BenjaminBossan · efraimdahl · commit 79f7213e2d76 · 2025-07-12T13:08:40.000+02:00
See discussion in huggingface/transformers#38141 for context. In the PEFT fsdp_auto_wrap policy, we determine the _no_split_modules. However, this currently neglects to visit the children of the model, which can be required for some architectures. This PR fixes that. Note that the _get_no_split_modules function is largely copied from transformers. One change is that it doesn't take the device_map argument. That argument is used in transformers inside an error message but not for the logic proper. I think it's safe to remove. Morever, I made an unrelated change to fsdp_auto_wrap_policy, namely making local imports global (there was no reason for them to be local).
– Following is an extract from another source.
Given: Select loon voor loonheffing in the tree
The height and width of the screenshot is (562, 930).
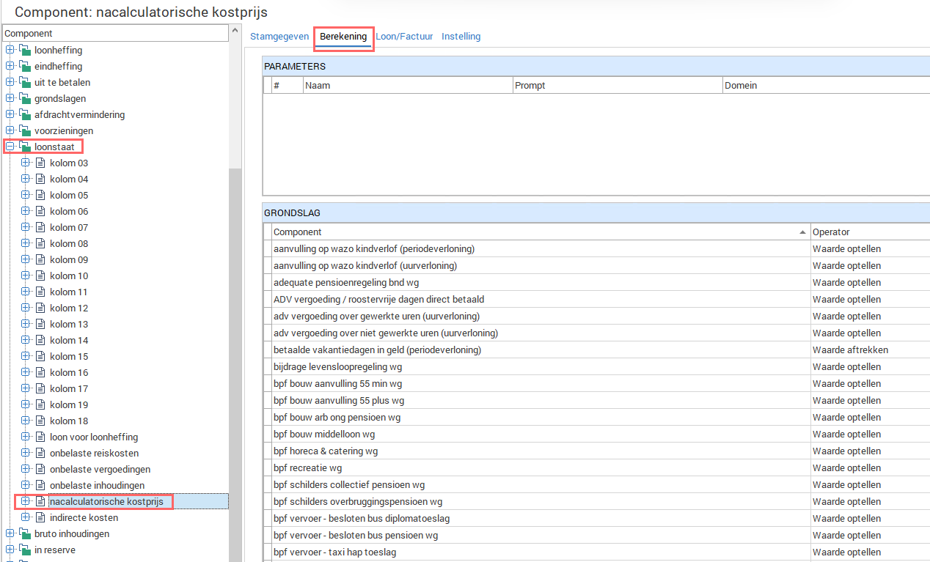Looking at the screenshot, I should click(x=94, y=437).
diff --git a/src/peft/utils/other.py b/src/peft/utils/other.py
@@ -14,6 +14,7 @@
 from __future__ import annotations
 
 import copy
+import functools
 import inspect
 import os
 import re
@@ -24,12 +25,14 @@
 
 import accelerate
 import torch
+from accelerate import FullyShardedDataParallelPlugin
 from accelerate.hooks import add_hook_to_module, remove_hook_from_module
 from accelerate.utils import is_npu_available, is_xpu_available
 from huggingface_hub import file_exists
 from huggingface_hub.errors import EntryNotFoundError, HFValidationError
 from packaging import version
 from safetensors.torch import storage_ptr, storage_size
+from transformers import PreTrainedModel
 
 from ..import_utils import is_auto_gptq_available, is_gptqmodel_available, is_torch_tpu_available
 from .constants import (
@@ -942,12 +945,33 @@ def _prepare_prompt_learning_config(peft_config, model_config):
     return peft_config
 
 
-def fsdp_auto_wrap_policy(model):
-    import functools
-    import os
+def _get_no_split_modules(model) -> set[str]:
+    """
+    Get the modules of the model that should not be split when using device_map. We iterate through the modules to get
+    the underlying `_no_split_modules`.
+
+    Returns:
+        `List[str]`: List of modules that should not be split
+    """
+    # After discussion in https://github.com/huggingface/transformers/pull/38141, based on:
+    # https://github.com/huggingface/transformers/blob/1e921a3a9cea92b383ca4b0484ee45596bbdadc3/src/transformers/modeling_utils.py#L2677-L2704
+    _no_split_modules: set[str] = set()
+    if not hasattr(model, "_no_split_modules"):
+        return _no_split_modules
+
+    modules_to_check = [model]
+    while len(modules_to_check) > 0:
+        module = modules_to_check.pop(-1)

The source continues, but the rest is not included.